The need to discover new content has grown as both content choices and delivery options continue to increase. IRIS.TV boasts that it uses “artificial intelligence and adaptive machine learning
to surface the most relevant video for each individual site visitor on desktop, tablet, mobile phone, even if the video is delivered OTT,” according to Field Garthwaite, co-founder and CEO of
the company.
Garthwaite has an eclectic background, including experience at data-oriented companies like Rubicon Project, along with content creation as the assistant editor for
the Emmy Award-winning PBS documentary "Girls on the Wall,” to a gig as research assistant at Universal Pictures. His current company just came off a strong 2016 by expanding into eleven
countries across five continents including Canada, the UK, Australia, New Zealand, Japan, Panama and Chile.
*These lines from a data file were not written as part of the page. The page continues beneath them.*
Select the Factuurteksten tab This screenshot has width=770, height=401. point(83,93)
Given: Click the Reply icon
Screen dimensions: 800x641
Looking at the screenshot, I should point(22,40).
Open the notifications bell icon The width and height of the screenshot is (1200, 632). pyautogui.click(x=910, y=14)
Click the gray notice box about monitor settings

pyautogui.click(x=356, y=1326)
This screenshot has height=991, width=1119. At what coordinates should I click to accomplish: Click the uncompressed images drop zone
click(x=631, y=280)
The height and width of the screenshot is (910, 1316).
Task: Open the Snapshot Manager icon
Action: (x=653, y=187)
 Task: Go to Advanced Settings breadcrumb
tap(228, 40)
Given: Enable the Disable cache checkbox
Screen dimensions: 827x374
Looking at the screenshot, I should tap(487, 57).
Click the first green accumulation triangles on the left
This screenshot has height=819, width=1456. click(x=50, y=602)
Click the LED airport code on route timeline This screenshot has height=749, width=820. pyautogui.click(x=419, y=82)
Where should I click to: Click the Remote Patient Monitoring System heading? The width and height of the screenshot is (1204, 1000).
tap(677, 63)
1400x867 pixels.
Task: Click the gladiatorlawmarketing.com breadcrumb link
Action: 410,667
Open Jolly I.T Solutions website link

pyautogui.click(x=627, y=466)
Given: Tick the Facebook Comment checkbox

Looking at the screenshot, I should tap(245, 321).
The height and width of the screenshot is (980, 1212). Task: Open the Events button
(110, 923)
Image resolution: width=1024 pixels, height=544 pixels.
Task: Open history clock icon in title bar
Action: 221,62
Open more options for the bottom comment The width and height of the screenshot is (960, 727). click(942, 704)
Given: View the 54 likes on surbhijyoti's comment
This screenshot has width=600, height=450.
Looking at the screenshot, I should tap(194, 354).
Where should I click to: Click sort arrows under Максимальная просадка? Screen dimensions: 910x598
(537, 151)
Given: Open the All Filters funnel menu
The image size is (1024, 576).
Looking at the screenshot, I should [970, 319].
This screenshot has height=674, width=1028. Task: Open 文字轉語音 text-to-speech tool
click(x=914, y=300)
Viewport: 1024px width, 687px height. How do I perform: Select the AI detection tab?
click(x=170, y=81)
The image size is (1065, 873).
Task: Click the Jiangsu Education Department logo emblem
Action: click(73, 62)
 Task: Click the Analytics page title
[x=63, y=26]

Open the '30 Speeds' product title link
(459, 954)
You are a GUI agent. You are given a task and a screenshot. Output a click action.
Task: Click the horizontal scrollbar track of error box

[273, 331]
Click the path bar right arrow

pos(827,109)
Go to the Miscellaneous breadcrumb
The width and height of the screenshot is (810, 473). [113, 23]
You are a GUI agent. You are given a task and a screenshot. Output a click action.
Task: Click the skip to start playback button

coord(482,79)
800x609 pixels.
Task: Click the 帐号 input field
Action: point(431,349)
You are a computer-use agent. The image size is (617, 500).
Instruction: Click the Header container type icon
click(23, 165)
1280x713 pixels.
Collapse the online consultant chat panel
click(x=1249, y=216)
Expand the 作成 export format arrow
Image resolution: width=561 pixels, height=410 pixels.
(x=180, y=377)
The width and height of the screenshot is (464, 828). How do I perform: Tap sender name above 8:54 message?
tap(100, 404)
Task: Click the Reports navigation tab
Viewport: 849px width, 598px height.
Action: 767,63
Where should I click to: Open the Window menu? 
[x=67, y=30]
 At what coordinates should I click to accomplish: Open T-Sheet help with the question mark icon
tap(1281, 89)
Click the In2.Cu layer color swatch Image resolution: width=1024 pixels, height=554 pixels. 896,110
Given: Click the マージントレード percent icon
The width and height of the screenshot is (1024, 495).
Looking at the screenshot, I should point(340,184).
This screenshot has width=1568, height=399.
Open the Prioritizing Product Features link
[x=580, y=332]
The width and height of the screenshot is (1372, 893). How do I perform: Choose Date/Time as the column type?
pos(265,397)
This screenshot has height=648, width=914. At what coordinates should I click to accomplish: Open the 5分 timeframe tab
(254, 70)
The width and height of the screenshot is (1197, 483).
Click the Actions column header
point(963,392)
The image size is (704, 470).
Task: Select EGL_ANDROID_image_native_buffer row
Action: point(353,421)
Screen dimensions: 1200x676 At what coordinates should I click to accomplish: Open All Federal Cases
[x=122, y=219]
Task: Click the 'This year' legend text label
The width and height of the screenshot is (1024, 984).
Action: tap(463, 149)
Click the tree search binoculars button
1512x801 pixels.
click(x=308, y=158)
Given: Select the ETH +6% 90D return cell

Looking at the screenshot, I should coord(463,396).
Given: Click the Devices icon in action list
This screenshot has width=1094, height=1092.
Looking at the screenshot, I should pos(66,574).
Charlene Weisler: What are the biggest challenges to linear TV
today?
Field Garthwaite: Consumers receive hundreds of channels from their cable providers, and the latest research shows that they watch less than 10% of the channels. But
even then discoverability is a problem for networks and other video providers.
Meanwhile consumer viewing habits are trending toward on-demand and TV-centric services like Netflix, HBO Go,
Amazon and Hulu.
So now linear TV programmers are competing with websites, apps and social media platforms that utilize interactive recommendation engines like IRIS.TV.
It is a big
leap from traditional TV to personalized viewing experiences with business rules to guide the video viewing experiences. Traditional TV will not go away, but it will merge and become more interactive
as consumption continues to move to digital platforms.
Weisler: How does IRIS.TV content curation work?
Garthwaite: Let's say the most compelling next
video for a particular individual is sitting in the publisher's vault, untouched for months. Because it knows that video will be of genuine interest, IRIS.TV’s personalization engine, Adaptive
Stream™ goes and finds it and "programs" it into a continuous stream (teasing it in a preview screen in the corner of the current video.) Suddenly, a video that the publisher hasn't monetized in
a long while generates revenue. IRIS.TV can also provide “Netflix style” content recommendations to support user content discovery.
Weisler: How do you use
data?
Garthwaite: To optimize video assets' discoverability, we optimize data structure and taxonomy by ingesting asset metadata. We also track viewer behavior and each
video's performance so that publishers know what content works across a variety of parameters such as category, device, time of day, and in-stream (knowing what assets generate greater follow-on
viewing). All of this happens in the background, automatically.
We also utilize data tools to help customers learn from their audience engagement and consumption patterns. When the Cubs won
the World Series, every sports customer of ours had a dozen or more videos. But the reality is that one of those videos outperforms all the rest, and by helping our customers be more data-driven, we
enabled them to put the best-performing video on their home page or on the trending article on the Cubs win.
Weisler: How does your company measure TV?
Garthwaite: We look at viewer behaviors such as the device the user is using, what time they are engaging, how long they’re engaged, bounce rate, geolocation, demographics,
as well as market data, including advertising spend and revenue.
Weisler: How will viewing and measuring TV change with connected TVs?
Garthwaite: TV
sets remain the number-one source for streaming TV and video content in America. If publishers invest in innovative video platforms for their channels and apps, connected TVs will enable media
companies to personalize video programming using machine learning and give viewers the “sit-back-and-watch” experience that they love.
Connected TVs would make it possible to use
data sets to structure and organize TV programming categories such as news, sports, reality TV, documentaries, and to pull content from top sources based on the individual consumer’s
preferences. This will also clearly have a positive impact on their ability to get the right commercials to the right viewer.
AI-based personalization essentially lowers costs of
presenting customized video programming and increases advertiser revenue, a win-win for video publishers.